La liberté d’installation en question
Quid de la liberté d’installation des médecins ? “Il est aujourd’hui dérisoire de fonder une stratégie d’amélioration de l’accès aux soins et à la santé en zone mal desservie uniquement en s’intéressant à l’offre et en essayant de motiver ou forcer les médecins à s’installer dans les zones désertées. Avec l’accélération du développement de la télémédecine dans ce contexte de crise sanitaire, le critère géographique devrait de plus en plus s’estomper au profit de l’accessibilité selon un critère de temps et de réactivité par rapport au besoin exprimé, à condition que le système de santé apporte une réponse de qualité et puisse organiser une intervention médicale ‘physique’ rapidement si nécessaire”, estime le Pr Guy Vallancien, membre de l’Académie nationale de médecine et président de Convention on Health Analysis and Management, auprès du Guide Santé.
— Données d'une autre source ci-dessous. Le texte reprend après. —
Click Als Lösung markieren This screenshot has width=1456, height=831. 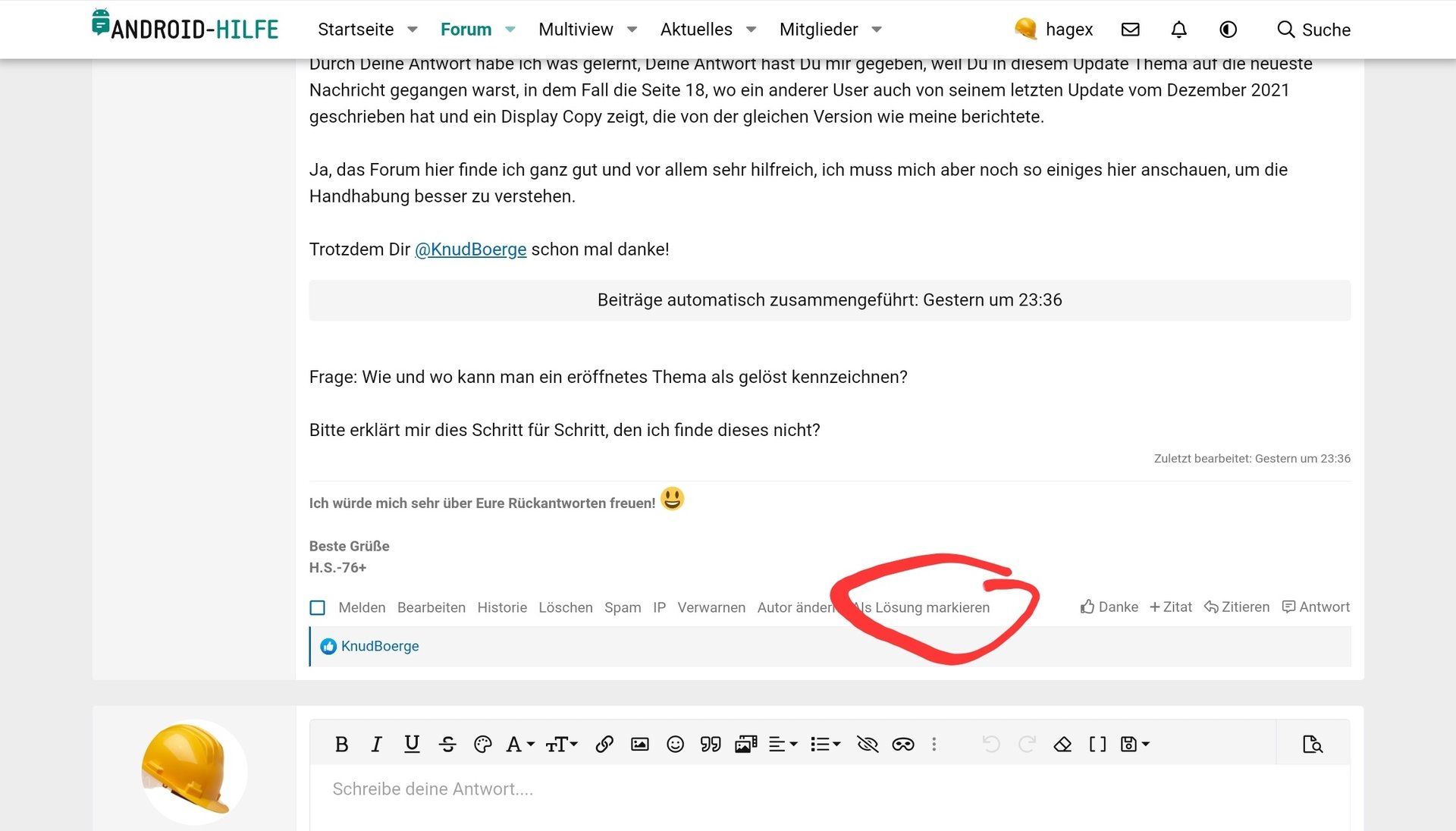922,608
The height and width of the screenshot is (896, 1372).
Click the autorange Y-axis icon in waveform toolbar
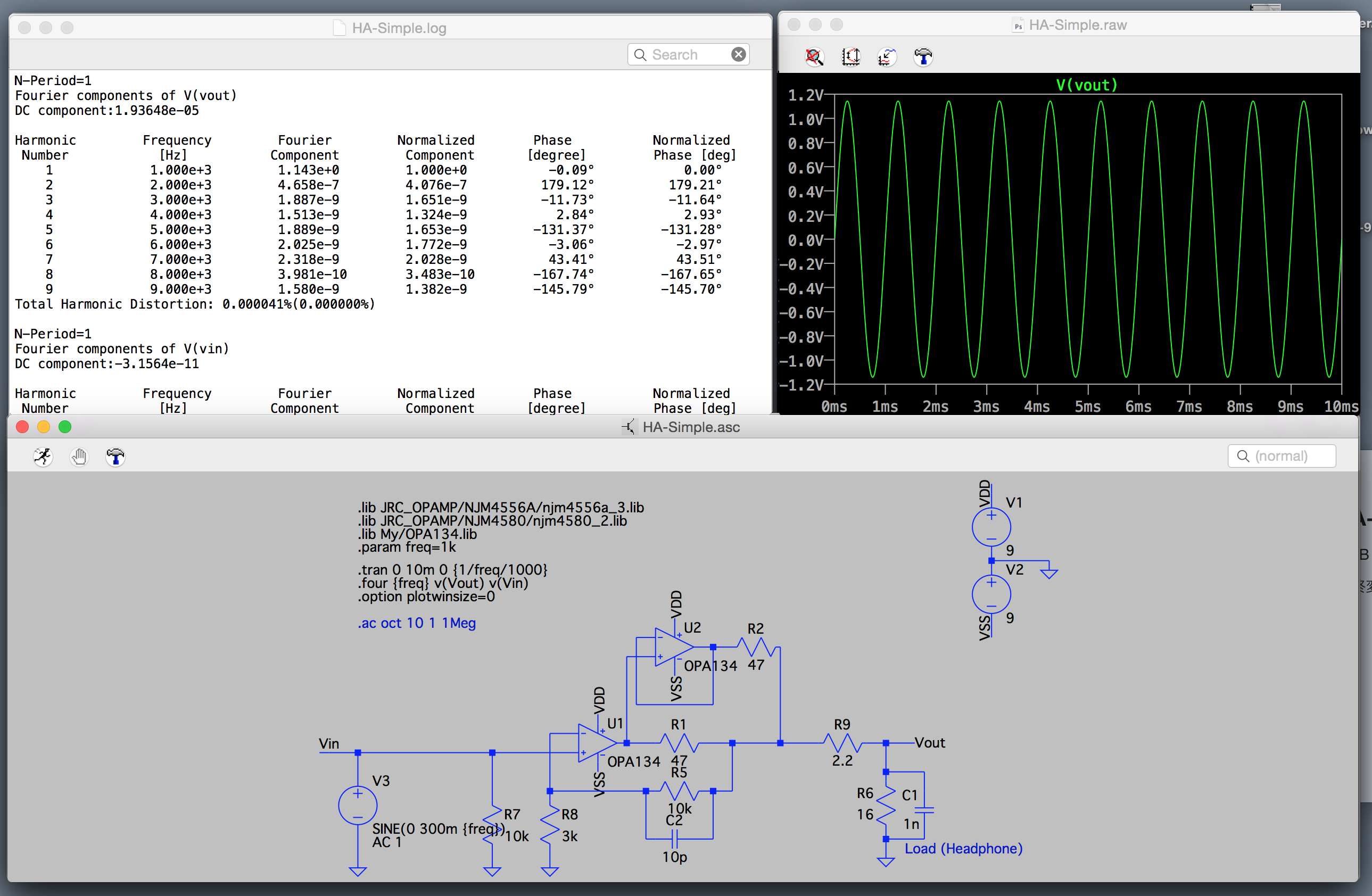point(850,57)
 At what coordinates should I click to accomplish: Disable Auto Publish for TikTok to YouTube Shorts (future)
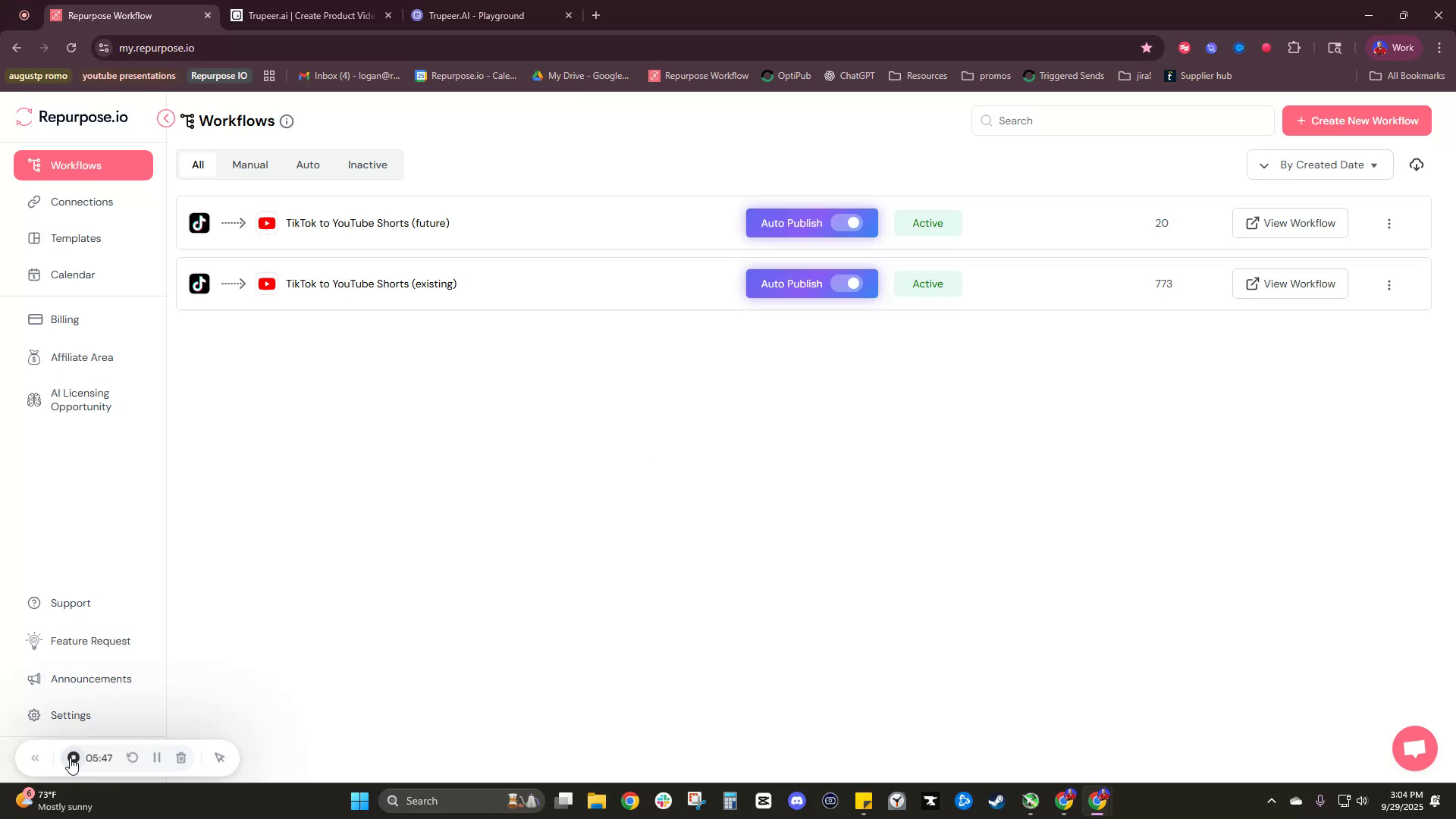pos(851,222)
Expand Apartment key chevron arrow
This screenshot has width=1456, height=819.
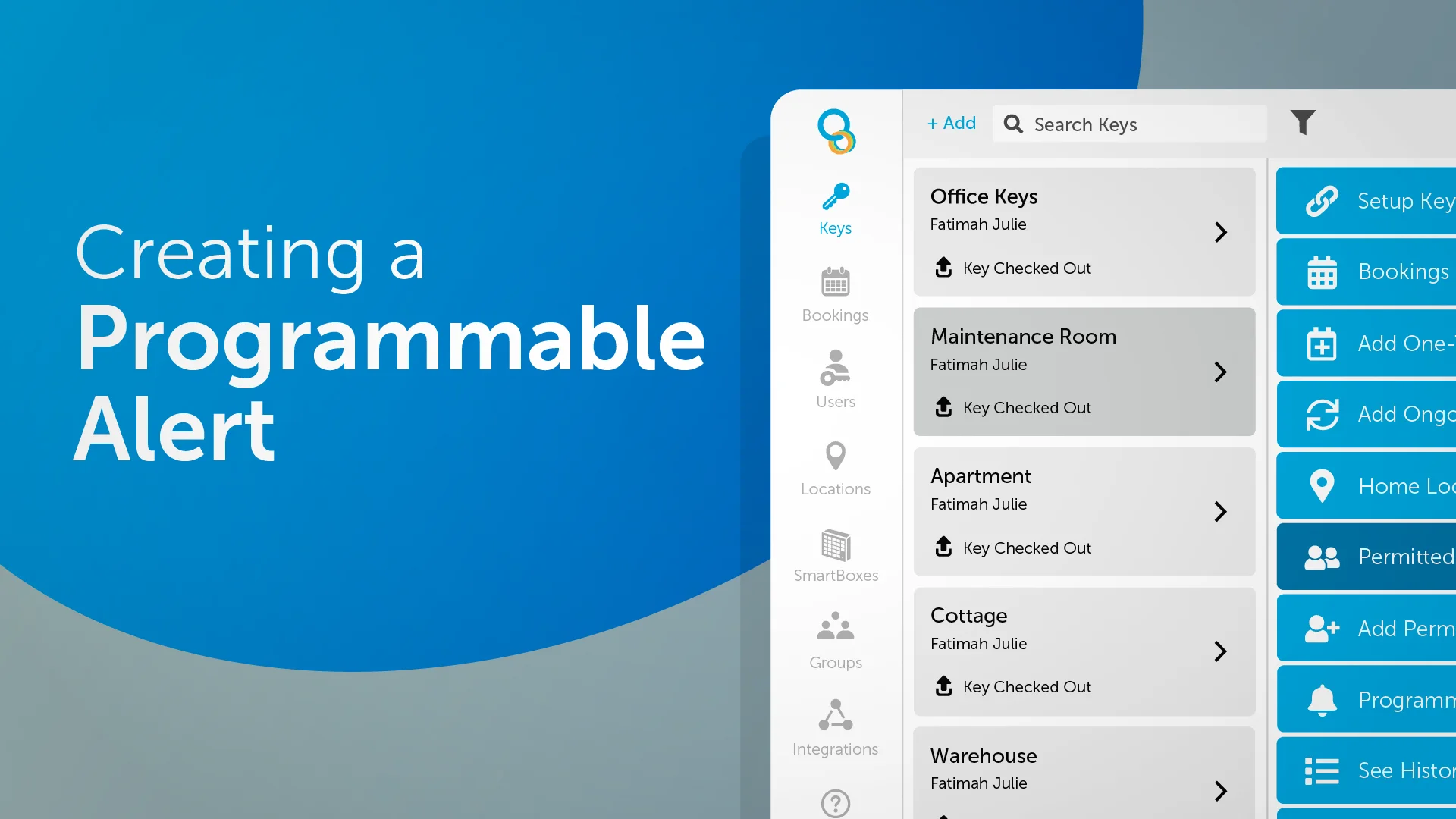point(1220,512)
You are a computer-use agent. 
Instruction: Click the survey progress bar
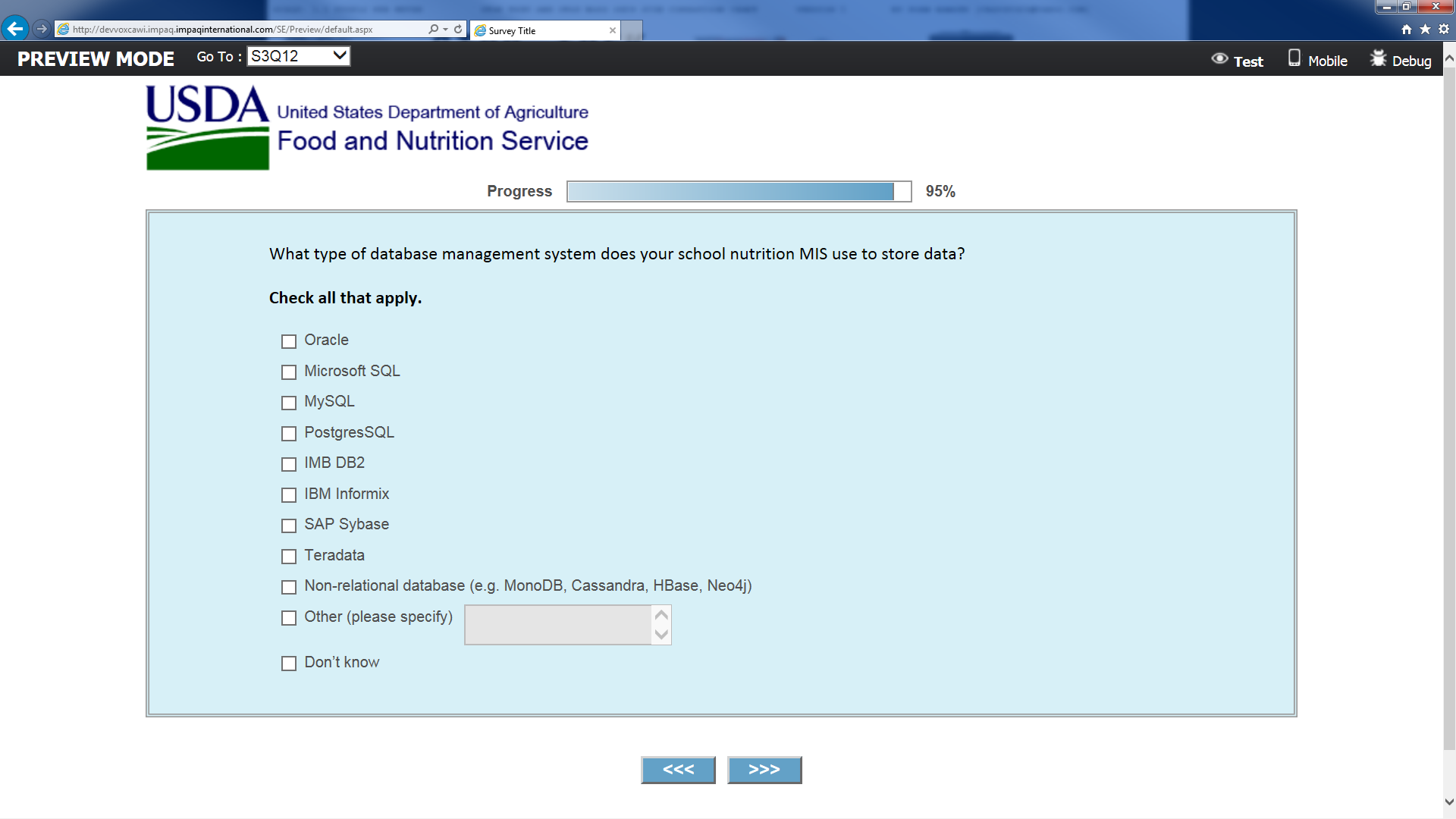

Estimant le développement de la télémédecine “très important”, le chirurgien urologue plaide pour que le système de santé se “réorganise” pour “être réactif et permettre un accès à une expertise médicale ou paramédicale le plus rapidement possible”. “Aujourd’hui en France, nous sommes encore dans une logique d’établissement de santé qui traite les besoins urgents et les maladies chroniques à des moments ponctuels tout en laissant, dans la majorité des cas, l’organisation du parcours à la charge du patient ou de sa famille, et créant de ce fait des inégalités, poursuit le Pr Vallancien. L’établissement de santé, hospitalier ou digital, devrait lui-même organiser ce suivi et l’optimiser via des outils numériques et la télémédecine, en suivant sa cohorte de patients avec l’aide de tableaux de bord pour déterminer combien de patients ont été ou non ‘perdus’, leur envoyer des alertes si besoin, identifier lesquels ont fait leurs tests, leurs examens…. Le modèle de financement des hôpitaux n’est pas adapté à une telle prise en charge. Heureusement, certaines expérimentations sont en cours mais elles nécessiteraient d’être déployées plus rapidement sur tout l’Hexagone, à condition de lever les freins et d’introduire plus de libertés dans la réorganisation du système”, conclut-il.
*La Drees a introduit en 2017 cet indicateur appelé “Indicateur d’accessibilité aux soins (APL) qui tient compte de l’accessibilité et de la disponibilité des médecins de soins primaires.